Reading text:
• • • •
@ataraxie opened this issue on October 22nd 2014

Matt suggested me to create a bug report for this problem which was discussed in detail in this forum thread: http://forum.piwik.org/read.php?2,120225,120539 ### Scenario

As Piwik admin user, navigate to Settings => Websites. I always get "You currently have access to 0 website". This happens when I am superuser as well as when I have dedicated "admin" permission to websites. ### Problem source - The JSON response of the request is empty with Content-Length: 0 - Request: http://mypiwikhost/index.php?date=yesterday&fetchAliasUrls=true&format=JSON2&idSite=1&method=SitesManager.getSitesWithAdminAccess&module=API&period=day&token_auth=XXXXXXXXX - This is the case as soon as at least one Piwik site has an umlaut ("ä", "ü", "ö" ...) in its name - If format=XML is set in the request, it works fine ### Environment - PHP 5.5.10 - Internet Information Services 7.5 (IIS) - MySQL 5.5.27 - Windows Server 2008 R2

Since Piwik allows umlauts for site name, I consider this a Piwik bug. We have an enterprise customer installation of Piwik running with a database of ~ 40 GB. Our customer is very upset with this at the moment, since, with regard to the time I needed to figure out the problem source (see forum thread), this issue has kept us from updating from 1.12 to 2.x for several months. So I kindly ask you to consider this a major issue. Also, as the forum thread shows, I'm not the only one affected.

@mattab commented on October 22nd 2014

@ataraxie thanks for the report. Because it's likely that this is a bug in PHP, could you please try upgrade php to latest 5.5.18 ? if you still experience the problem with this version we would further investigate. cheers

@tsteur commented on October 24th 2014

This is not a bug in PHP I think. I had once access to another Piwik instance with the exact same issue. In the end the values were stored "broken" in the database or so. It was not UTF8. I couldn't find the actual problem but also didn't invest so much time.

@diosmosis commented on October 24th 2014

If the problem was w/ the DB, then format=XML would fail, no?

@tsteur commented on October 24th 2014

json_encode couldn't handle those values and failed

@ataraxie commented on October 24th 2014

That's right. I tried with PHP 5.5.18 and the problem persists. Also: when I add use umlauts in the Piwik admin interface for a website name, it's ok. My sites were added through the API. When I check in the database, then the encoding of the sites added through the admin interface is different.

So I add a Piwik site in the admin interface with the name "äää". I do a

SELECT name FROM piwik_site WHERE idsite = 1;

The result is:

äää

When I add the site with an SQL statement or through the Piwik API, the result of the above statement will be:

äää

The second case causes the error and I assume (as @tsteur stated above) json_encode fails (I'm wondering why, if so, there's nothing written in the PHP error log).
• • • •
Data shown:
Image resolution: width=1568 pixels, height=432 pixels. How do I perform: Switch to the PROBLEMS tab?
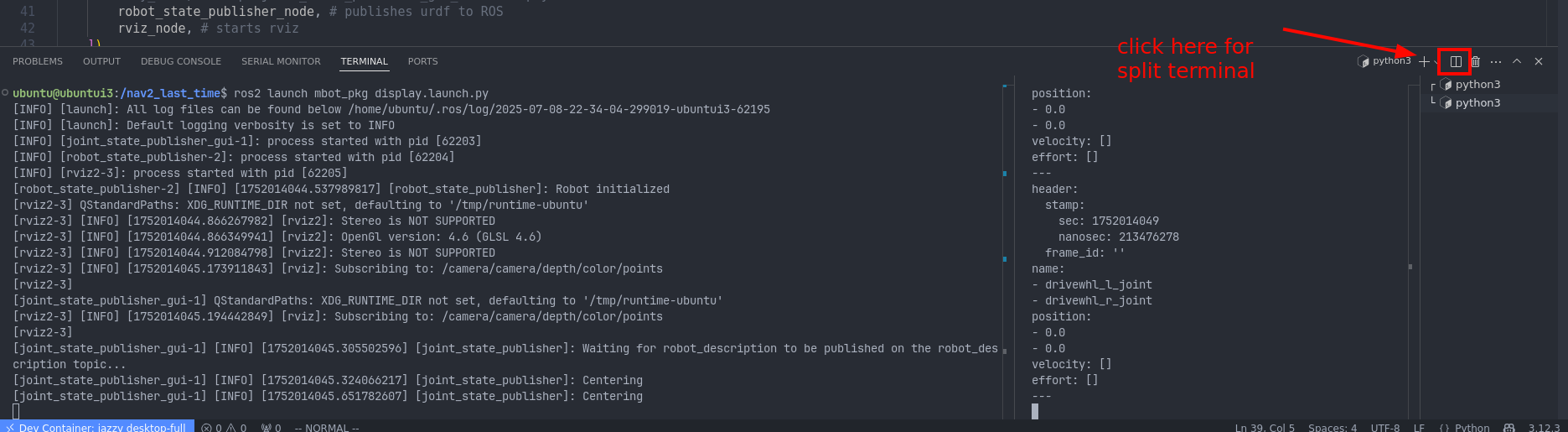tap(38, 61)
• • • •
What is asked:
[1] In the Piwik issue thread, which request format still returns the site list correctly?
[2] Copy the stretch of the Piwik issue thread from "This is not" through "so much time." word for word.
The data comes from a source separate from the Piwik issue thread.

Set of answers:
[1] format=XML

[2]
This is not a bug in PHP I think. I had once access to another Piwik instance with the exact same issue. In the end the values were stored "broken" in the database or so. It was not UTF8. I couldn't find the actual problem but also didn't invest so much time.